Longleaf pine populations are maintained by sexual reproduction. The trees normally do not bear seeds until they reach six inches in diameter. The development of a viable seed crop requires three growing seasons from the time of flower bud initiation. During the first year, flower buds grow during midsummer, reaching maturity during the winter. The following spring, the female flowers are fertilized by airborne pollen, and the seeds reach maturity in early October of the third growing season. The seeds are disseminated by the wind, and most of them are carried less than 120 feet away from the parent tree.
Seeds typically germinate within one week after seedfall. Germination rates of seeds are often above 90 percent, especially in recently burned areas. Fires reduce the grass cover, creating bare areas where seeds can germinate. Primary needles appear shortly after germination and secondary needles about two months later. Seedlings typically remain in a grass stage for three to seven years. During this period, diameter and height growth are slow; most plants only grow two inches tall and one inch in diameter. The next growth stage, the elongation period, is signified by rapid growth. Some seedlings are known to elongate 30 centimeters (12 inches) during the first growth spurt.

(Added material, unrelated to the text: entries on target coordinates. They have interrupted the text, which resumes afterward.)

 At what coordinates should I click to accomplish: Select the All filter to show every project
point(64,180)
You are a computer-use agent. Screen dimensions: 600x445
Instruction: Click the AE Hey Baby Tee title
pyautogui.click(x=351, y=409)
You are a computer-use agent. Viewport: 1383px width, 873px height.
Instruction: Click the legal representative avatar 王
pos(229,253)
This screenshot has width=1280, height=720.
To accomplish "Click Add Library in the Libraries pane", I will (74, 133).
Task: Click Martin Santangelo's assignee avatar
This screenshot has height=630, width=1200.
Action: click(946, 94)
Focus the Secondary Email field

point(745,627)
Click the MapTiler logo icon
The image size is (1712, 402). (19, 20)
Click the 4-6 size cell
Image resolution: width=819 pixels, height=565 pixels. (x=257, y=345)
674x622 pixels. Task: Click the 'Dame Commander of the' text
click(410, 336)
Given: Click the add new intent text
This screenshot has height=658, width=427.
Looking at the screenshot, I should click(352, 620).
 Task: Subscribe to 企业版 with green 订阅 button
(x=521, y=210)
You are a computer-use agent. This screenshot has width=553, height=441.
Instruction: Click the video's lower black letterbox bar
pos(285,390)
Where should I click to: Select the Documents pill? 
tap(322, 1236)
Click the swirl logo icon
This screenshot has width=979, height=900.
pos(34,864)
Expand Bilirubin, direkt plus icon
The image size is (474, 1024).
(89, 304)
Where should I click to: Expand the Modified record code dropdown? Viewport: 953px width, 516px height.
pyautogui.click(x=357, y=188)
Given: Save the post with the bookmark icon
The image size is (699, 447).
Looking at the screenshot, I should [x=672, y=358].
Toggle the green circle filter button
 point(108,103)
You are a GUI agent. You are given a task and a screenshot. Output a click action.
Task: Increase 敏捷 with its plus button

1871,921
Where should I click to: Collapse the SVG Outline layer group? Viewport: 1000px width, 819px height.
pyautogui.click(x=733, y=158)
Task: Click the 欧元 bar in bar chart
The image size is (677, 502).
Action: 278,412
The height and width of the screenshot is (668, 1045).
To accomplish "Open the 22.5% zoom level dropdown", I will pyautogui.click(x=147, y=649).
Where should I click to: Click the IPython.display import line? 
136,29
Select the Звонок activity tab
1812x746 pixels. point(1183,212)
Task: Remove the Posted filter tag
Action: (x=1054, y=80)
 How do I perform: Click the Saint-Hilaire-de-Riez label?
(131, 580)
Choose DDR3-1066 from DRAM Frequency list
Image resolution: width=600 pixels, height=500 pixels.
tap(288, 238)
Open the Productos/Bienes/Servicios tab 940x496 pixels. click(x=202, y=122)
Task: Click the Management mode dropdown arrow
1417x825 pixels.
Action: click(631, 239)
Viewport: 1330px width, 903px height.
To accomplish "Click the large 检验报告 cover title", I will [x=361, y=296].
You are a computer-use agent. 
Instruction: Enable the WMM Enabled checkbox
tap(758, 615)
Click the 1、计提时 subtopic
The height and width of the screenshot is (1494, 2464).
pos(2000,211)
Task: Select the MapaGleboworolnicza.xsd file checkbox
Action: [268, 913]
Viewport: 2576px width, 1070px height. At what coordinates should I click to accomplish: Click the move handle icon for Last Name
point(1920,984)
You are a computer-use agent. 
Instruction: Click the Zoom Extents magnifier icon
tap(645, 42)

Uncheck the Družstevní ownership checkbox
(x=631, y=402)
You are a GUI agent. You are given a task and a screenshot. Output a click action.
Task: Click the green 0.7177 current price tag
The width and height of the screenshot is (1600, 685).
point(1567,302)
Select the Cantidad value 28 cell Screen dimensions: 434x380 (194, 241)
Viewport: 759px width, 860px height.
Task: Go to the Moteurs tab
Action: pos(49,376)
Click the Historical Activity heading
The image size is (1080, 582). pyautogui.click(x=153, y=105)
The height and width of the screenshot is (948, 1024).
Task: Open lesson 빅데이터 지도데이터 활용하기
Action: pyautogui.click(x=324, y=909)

Many species of birds and mammals feed on seeds of the Longleaf Pine. Pine needles are also consumed by grouse and several browsers such as the white-tailed deer. Northern mammals, such as the porcupine, use the bark and wood as food. Pines are also a valuable cover for wildlife. They are favorite roosting sites for robins during migration and commonly provide nesting sites for bald eagles and other raptors.
The South Carolina Heritage Trust Program considers longleaf pine to be a species of concern. Approximately seven million acres (3%) of the estimated 97 million acres of the original longleaf pine habitat in the Southeast exists today. Efforts are underway throughout the Southeast to acquire and restore the best remaining examples of the habitat.
Fowells, H.A. (ed.). 1965. Silvics of forest trees of the United States. Agriculture Handbook No. 271. Division of Timber Management, Forest Service, United States Department of Agriculture, Washington, DC.
Frost, C.C. 1993. Four centuries of changing landscape patterns in the longleaf pine ecosystem. p. 17-43. In: S.M. Hermann (ed.). The Longleaf Pine ecosystem: Ecology, restoration and management. Proceedings of the Tall Timbers Fire Ecology Conference, No. 18. Tall Timbers Research Station, Tallahassee, FL.
Martin, A.C., H.S. Zim, and A.L. Nelson. 1951. American wildlife and plants: A guide to wildlife food habits. Dover Publications Inc., New York, NY.
Radford, A.E., H.E. Ahles, and C.R. Bell. 1968. Manual of the vascular flora
of the Carolinas. The University of North Carolina Press, Chapel Hill, NC.